Tuesday, April 28, 2009

Not me!

[Typo corrected on day of publication] From Veracruz, we have frantic denials. From the Mexican newspaper El Universal. Translation courtesy of the Raven's girlfriend.
Xalapa, Veracruz--From December 2008 to March of this year, 500 people from the town of La Glora in the sub-county (municipio) of Perote, have presented respiratory illnesses. Among these cases were two deaths from pneumonia, said the subdirector of Prevention and Control of Disease of the Secretary of Health and Welfare, Alejandro Escobar Mesa, confirming the rash of respiratory illnesses in the stated locality.

Nonetheless, the governor [of Veracruz] Fidel Herrera Beltrán denied that the mountainous municipio of Perote was the birthplace of the lastest outbreak of porcine influenza and he reminded people that this illness is found in Asia.

In a message from the state Capital, he clarified that the origin of the porcine influenza is in Asia, so it cannot be related to the factory farming of pigs in Perote.

"[The virus] is found in Asia, in China. From there it came, via travelers to North America. Certainly from there it went to the D.F. and the State of Mexico.
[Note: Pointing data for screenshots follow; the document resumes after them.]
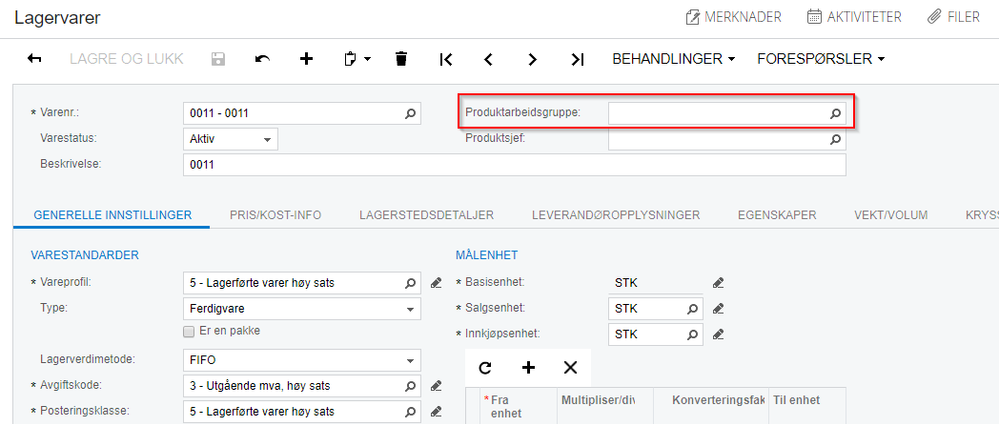
Task: Click the Produktarbeidsgruppe input field
Action: click(x=718, y=113)
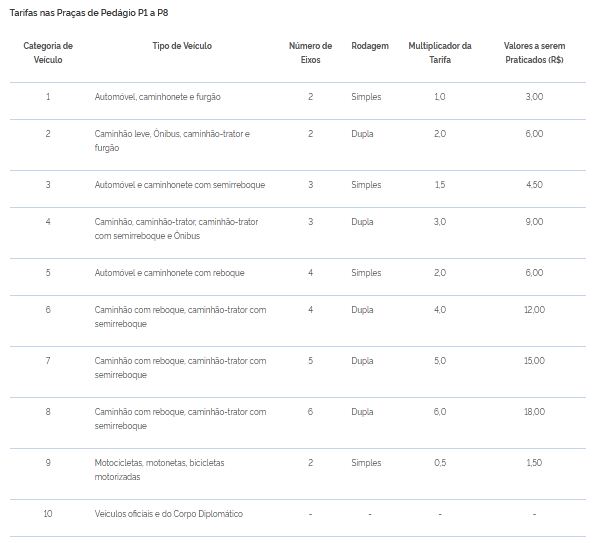Select category number 10 cell

[48, 514]
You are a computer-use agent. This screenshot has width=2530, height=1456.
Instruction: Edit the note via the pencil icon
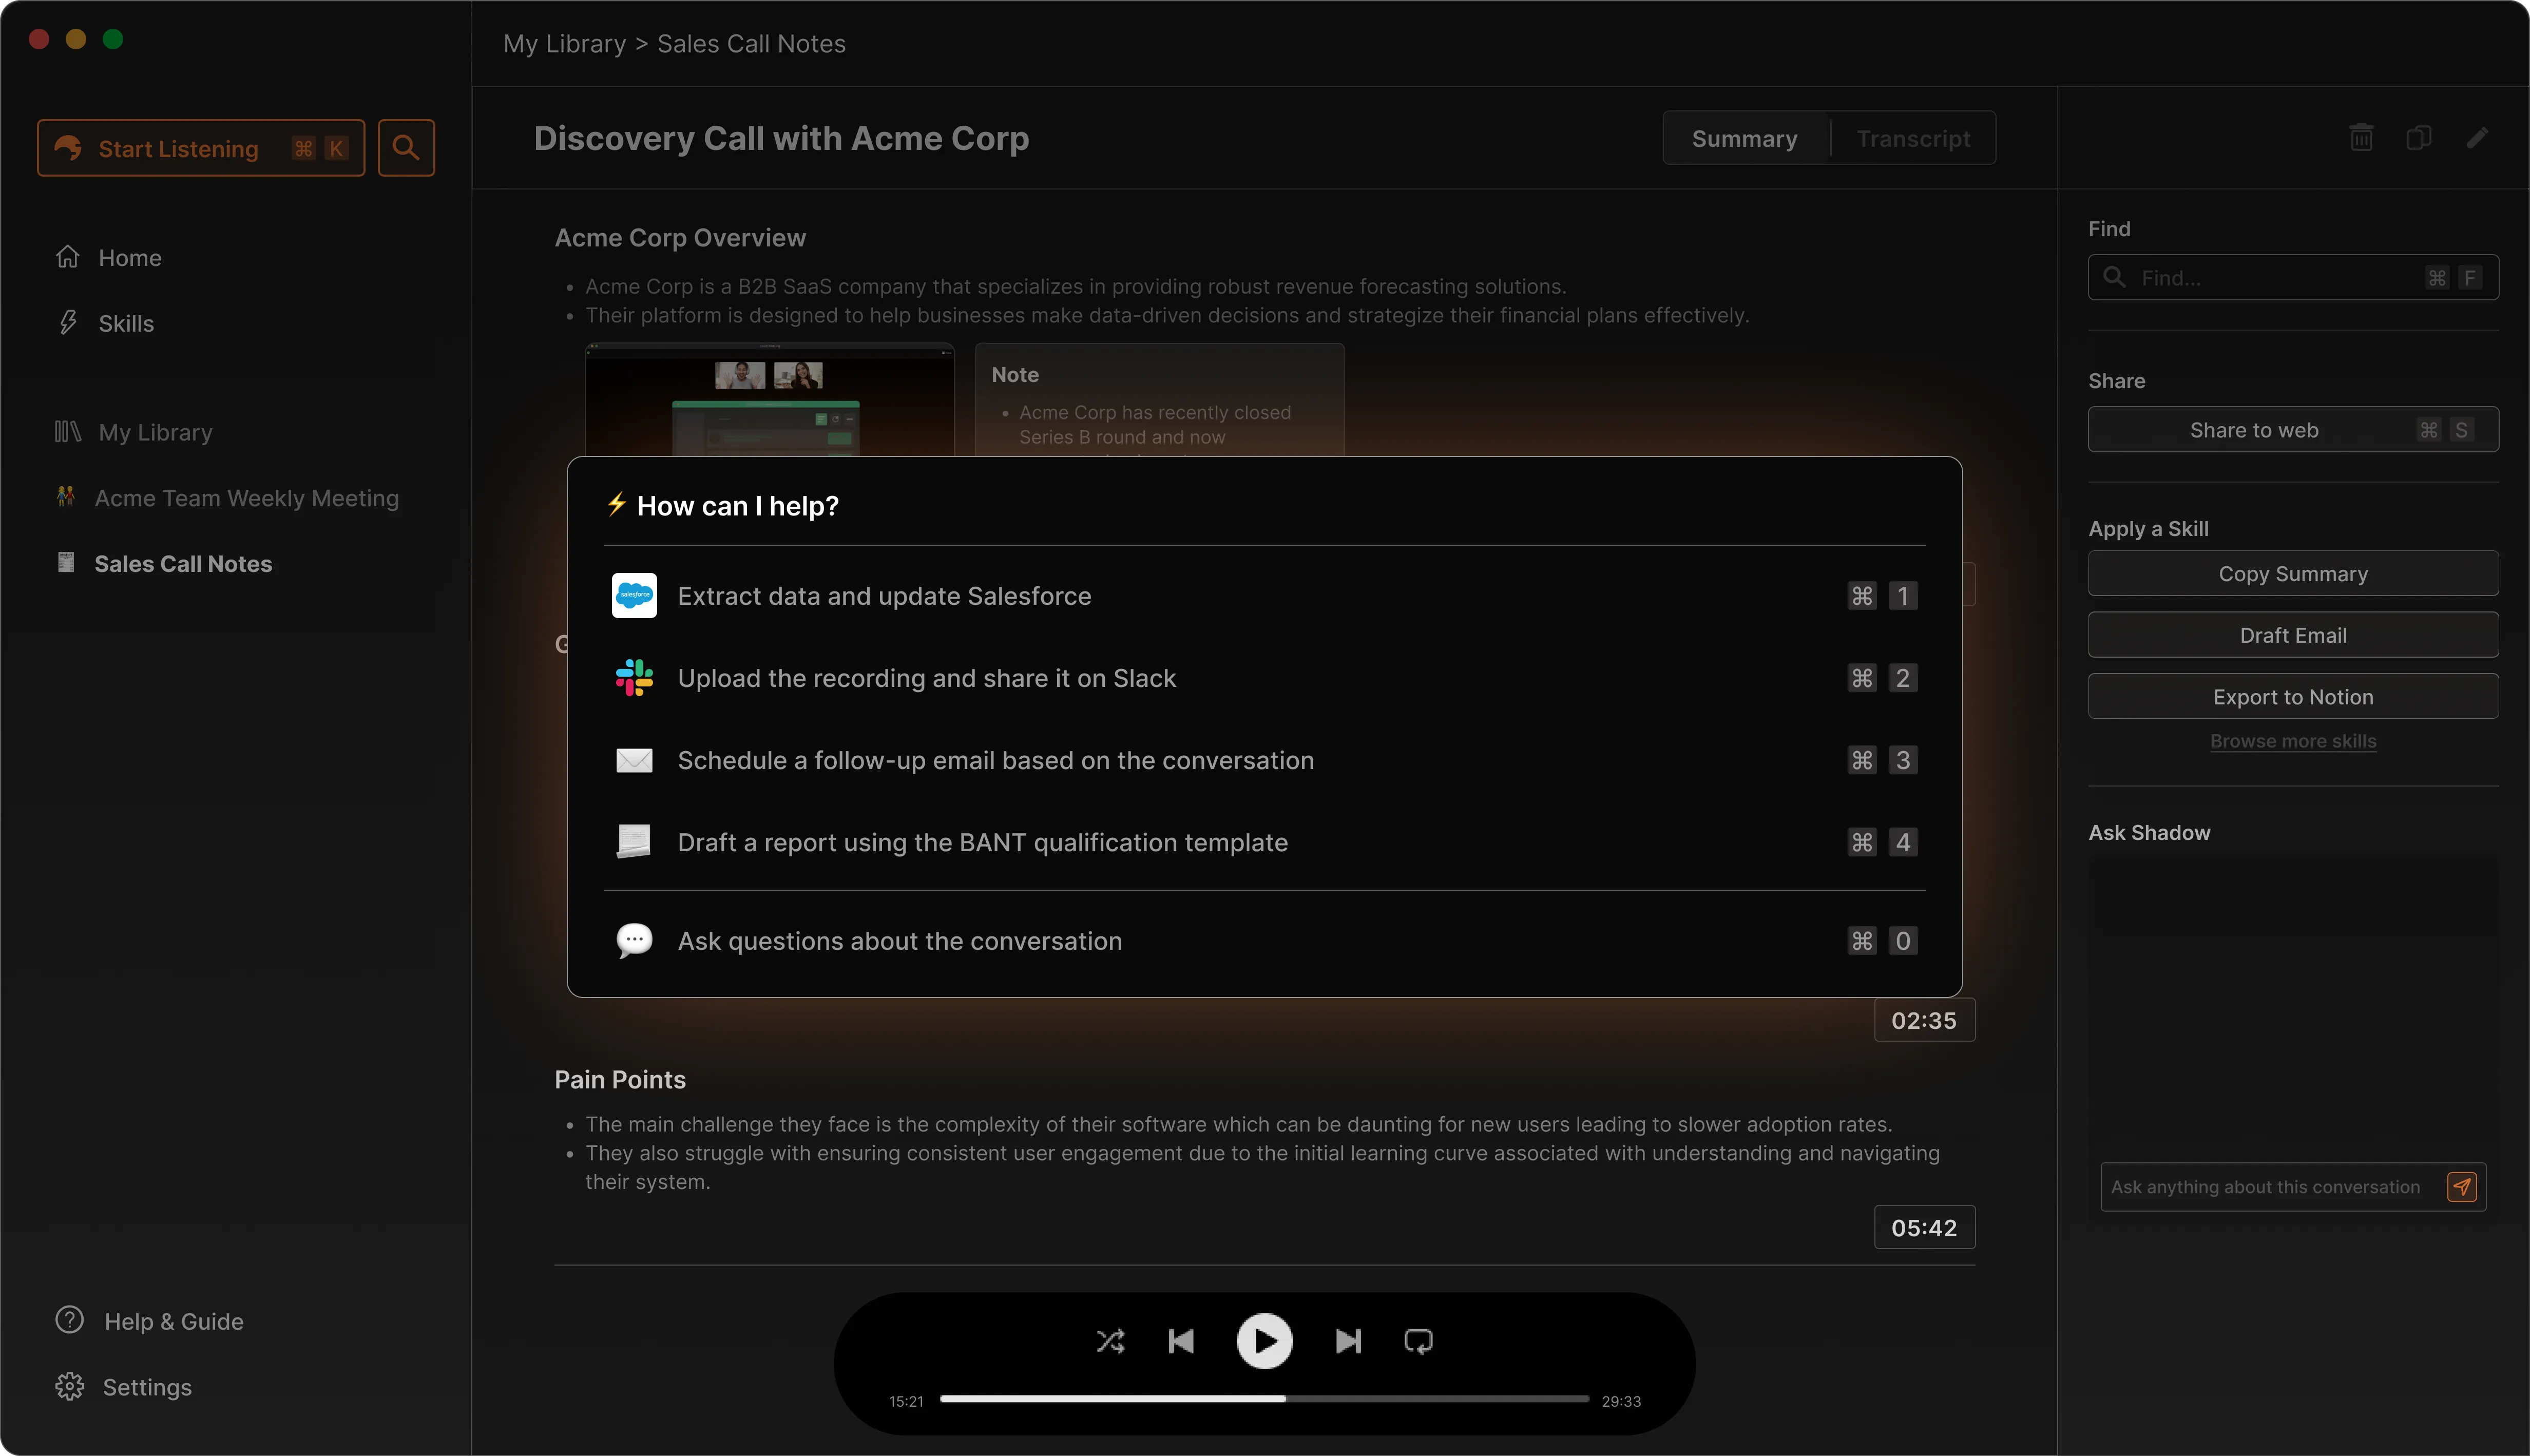[2478, 137]
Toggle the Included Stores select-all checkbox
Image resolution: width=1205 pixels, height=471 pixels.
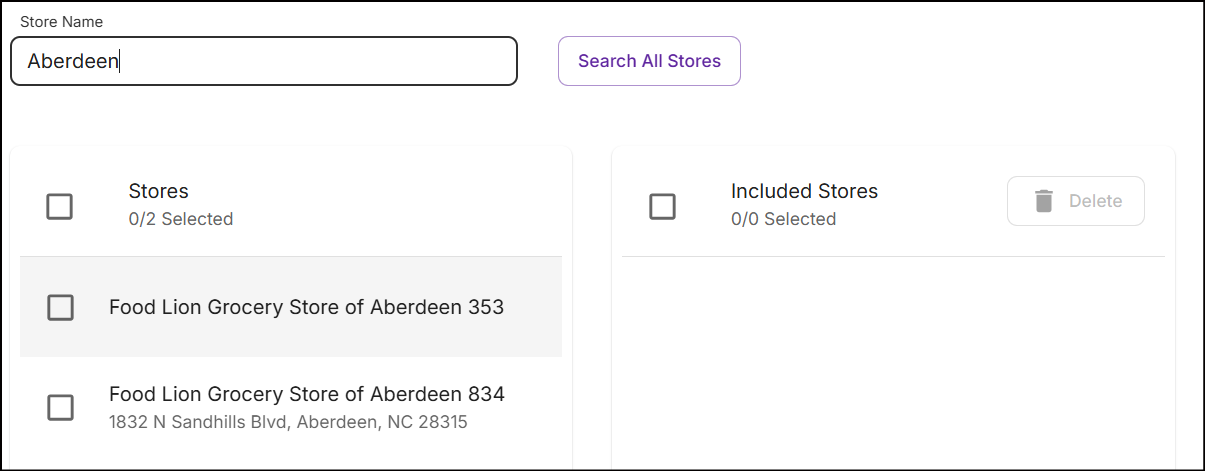[x=662, y=207]
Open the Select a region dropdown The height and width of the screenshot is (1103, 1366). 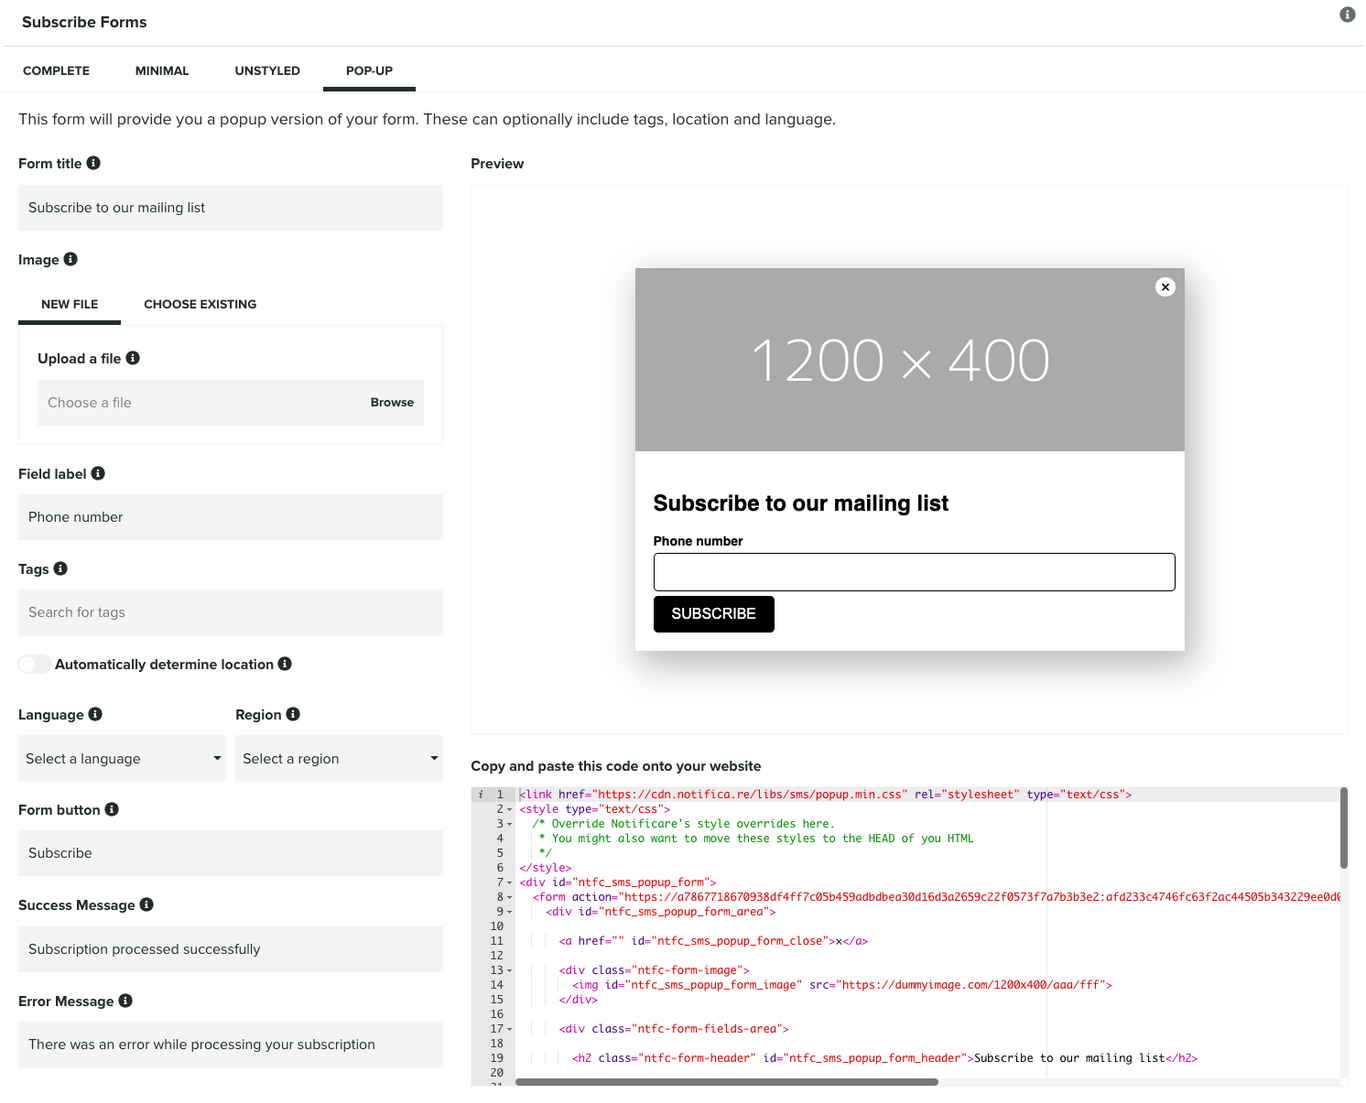tap(339, 758)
There is no connection with the factory farms in the valley of Pertote", he stated, and denied that the porcine influenza has any relation to Granjas Carroll, which operates in Perote.

Equally, the pig farming business, stated that none of its workers, nor any of its more than half a million pigs have shown any signs of influenza. [Pigs can be healthy carriers--The Translators.]

The company, which operates in the Mexican states of Puebla and Veracruz, clarified that they have no records of outbreaks of porcine influenza in any of its 907 workers, not in their over 60,000 pork bellies, nor in their over half a million pigs.

The official report states that the virus is found in people not linked with pig farming, that is to say, they have never had contact with the pigs. "From which we may conclude that the contagion is human to human."

The SAGARPA [Mexican Dept. of Agriculture] inspector for this region, Octavio Legarreta, stated that at the end of the week he had the valley of Perote inspected with special attention to La Gloria; no pigs with porcine influenza were found.

Nonetheless Escobar Mesa, the Mexican Secretary of Health, confirmed a rash of "respiratory illnesses" in this region. Of the 500 reported, two were influenza, one porcine influenza, which is the first case in this municipio, reported last Sunday.

"Only two cases of influenza, one type A and one type B," he clarified.